Determine whether the indicated subgroup is normal in the indicated group. $$ 3 \mathbb{Z} \text { in Z } $$

Short answer

Yes, the subgroup \\(3Z\\) is normal in \\(Z\\).

Step-by-step solution

Identify the Groups

Here, we need to identify the group and the subgroup. The group is the set of all integers, \( Z \), and the subgroup is \( 3Z \), which consists of all multiples of 3.

Define Normal Subgroup

A subgroup \( H \) of a group \( G \) is normal if for every element \( g \) in \( G \), the left coset \( gH \) is equal to the right coset \( Hg \).

Check Cosets Equality

In a commutative (abelian) group such as \( Z \), left and right cosets are always equal. Thus, \( g + 3Z = 3Z + g \) holds for every integer \( g \).

Conclusion

Since \( Z \) is an abelian group, \( 3Z \) is normal in \( Z \) because all subgroups of an abelian group are normal.

Key concepts

Abelian Group

An abelian group, named after the mathematician Niels Henrik Abel, is a fundamental concept in group theory. In an abelian group, the group operation is commutative. This means that the order in which you combine elements does not affect the outcome. If you have any two elements \( a \) and \( b \) in an abelian group \( G \), the equation \( a * b = b * a \) always holds true.

Abelian groups are important because they provide a simplified structure to study, as commutativity allows for easier manipulation and understanding of group properties. Examples of abelian groups include:

• The group of integers under addition \( \mathbb{Z} \).
• Any vector space under vector addition.
• The group of real numbers excluding zero, under multiplication.

Understanding that \( \mathbb{Z} \), the group of integers, is abelian helps to easily ascertain properties like the normality of subgroups.

Integers Group

The integers group, often denoted as \( \mathbb{Z} \), is a classic example used in group theory to illustrate key concepts. This group consists of all positive and negative whole numbers, including zero, and the operation used is addition.

The properties of this group include:

• Closure: The sum of any two integers is an integer.
• Associativity: Addition is associative, meaning \( (a + b) + c = a + (b + c) \).
• Identity Element: The identity element is 0, as adding 0 to any integer returns the same integer.
• Inverse Element: Each integer \( a \) has an inverse \( -a \), which when added results in the identity, \( a + (-a) = 0 \).

These properties confirm that \( \mathbb{Z} \) forms a group under addition, specifically an abelian group, given its commutative property.

Cosets

Cosets are a way of exploring the structure of a group using its subgroup. Given a group \( G \) and a subgroup \( H \), a left coset of \( H \) in \( G \) is formed by taking an element \( g \) from \( G \) and combining it with every element of \( H \) through the group operation.
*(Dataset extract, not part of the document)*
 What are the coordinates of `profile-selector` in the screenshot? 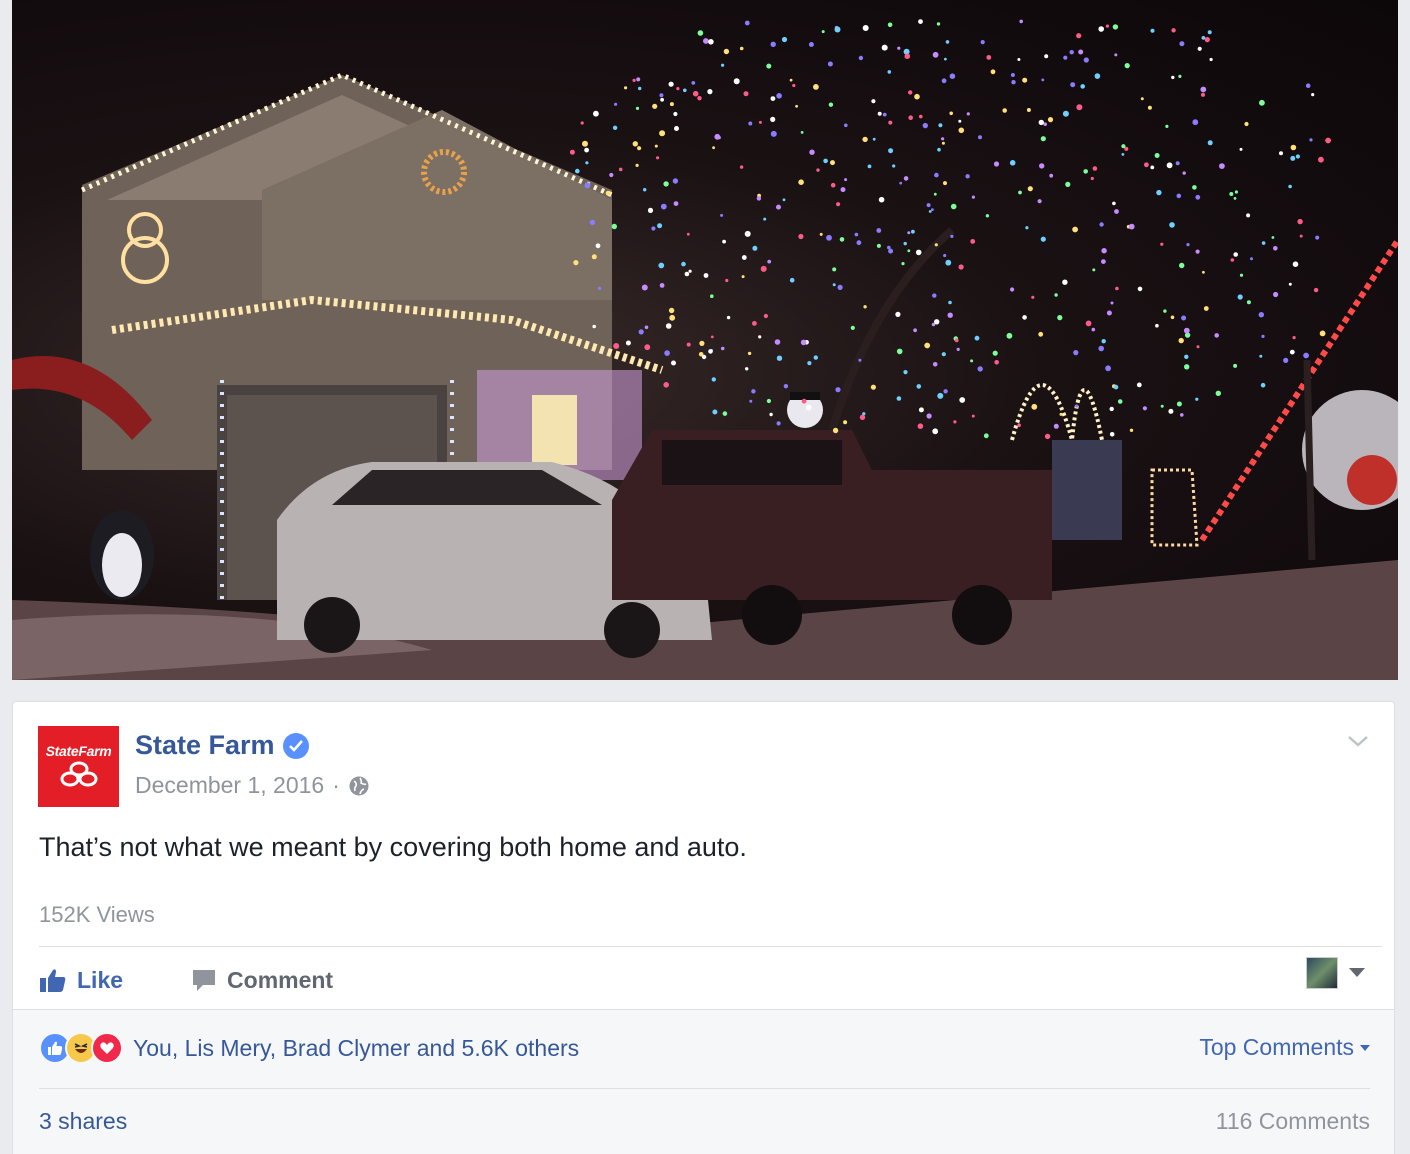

Mathematically, the left coset of \( H \) in \( G \) with respect to \( g \) is written as \( gH = \{ g + h \mid h \in H \} \). Similarly, right cosets are defined as \( Hg = \{ h + g \mid h \in H \} \).

In abelian groups such as \( \mathbb{Z} \), left and right cosets are always the same, hence \( g + 3\mathbb{Z} = 3\mathbb{Z} + g \), confirming that the subgroup \( 3\mathbb{Z} \) is normal in \( \mathbb{Z} \).

Cosets provide insight into partitioning groups into equivalent classes and understanding the quotient group structure.

Group Theory

Group theory forms the backbone of modern algebra and is used to study algebraic structures known as groups. It is a mathematical field that investigates the symmetry and structure found within groups.

In group theory, we define a group as a set, \( G \), combined with an operation satisfying four fundamental properties:

• Closure
• Associativity
• Identity
• Invertibility

These criteria ensure that groups can be rigorously studied and their structures understood.

One critical aspect of group theory is determining if a subgroup is a normal subgroup. A subgroup \( H \) of \( G \) is normal if for every element \( g \) in \( G \), the left coset \( gH \) equals the right coset \( Hg \). Normal subgroups lead to the construction of quotient groups, essential tools in decomposing groups into simpler parts.

Group theory's applications span across mathematics and other sciences, including physics, chemistry, and computer science, showcasing its foundational importance.